Kay would go further, however: investment banks should be split up among partnerships, whose partners have skin in the game, so that conflicts of interest among corporate advisory, securities issuance, market making and asset management are reduced or removed.
It is unlikely that governments can regulate such a world into existence. The US law that once ringfenced deposit-taking from risky trading, Glass Steagal, which was signed into oblivion by President Bill Clinton, had already been eroded beyond recognition upon its termination. Regulation has its place, but it is only effective if it promotes simpler outcomes.
Instead, incentives could be designed to reward people to go to new specialist firms and avoid the big banks.
Kay was not convinced that fintech was the answer. Although he said advances in payments are going to be profound, he was less optimistic about the transformative power of other technology trends.
Robo-advisors may find a useful role, but only because the current state of wealth management is such a bad deal for investors, he said. He was outright sceptical regarding peer-to-peer lending and crowdfunding, despite their ability to dodge the big-bank intermediaries. Kay predicted that these would either end up looking like the banks they were designed to undermine (or owned by them), or commit frauds that would ultimately blow up.
“Trust takes decades to build,” Kay said. The incoming CEO at a major bank who simply declares bad behaviour will no longer be tolerated is not going to succeed; instead, such CEOs simply elicit sniggers on the trading floor. Nor is it a matter of PR: the more the public understands banking, the more likely they are to be disgusted by it.
Therefore a major restructuring was still required, despite all of the post-2008 regulation. “The trading culture contaminates the retail banking culture,” Kay said.
He also lamented the loss of banking that was based on personal relationships.

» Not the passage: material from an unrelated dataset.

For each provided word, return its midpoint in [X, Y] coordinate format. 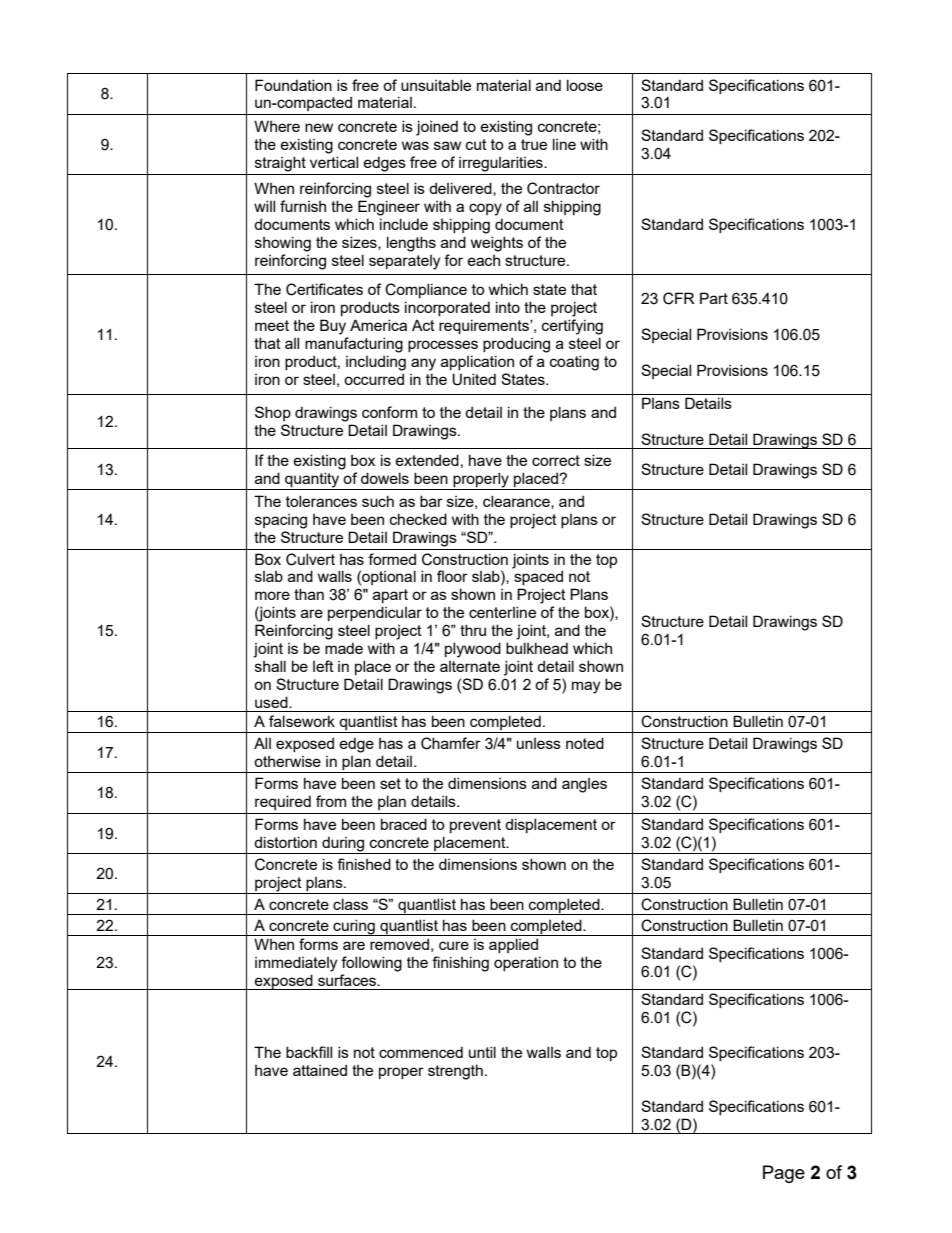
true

The shift to transaction-dominated business, in which banks trade among themselves, facilitated the rise of non-productive businesses such as high-frequency trading.
But he admitted to being at something of a loss when asked how old-fashioned relationship banking could avoid the taint of cronyism, whether it be guanxi style dealmaking in Asia or overly cozy relationships with politicians that took place in bubble-era Iceland and Ireland.
“It’s just a constant battle,” Kay said. “We need to succeed in this battle to ensure that financial services serves us,” as opposed to the narrow interests of financial insiders. “It’s hard to get there.”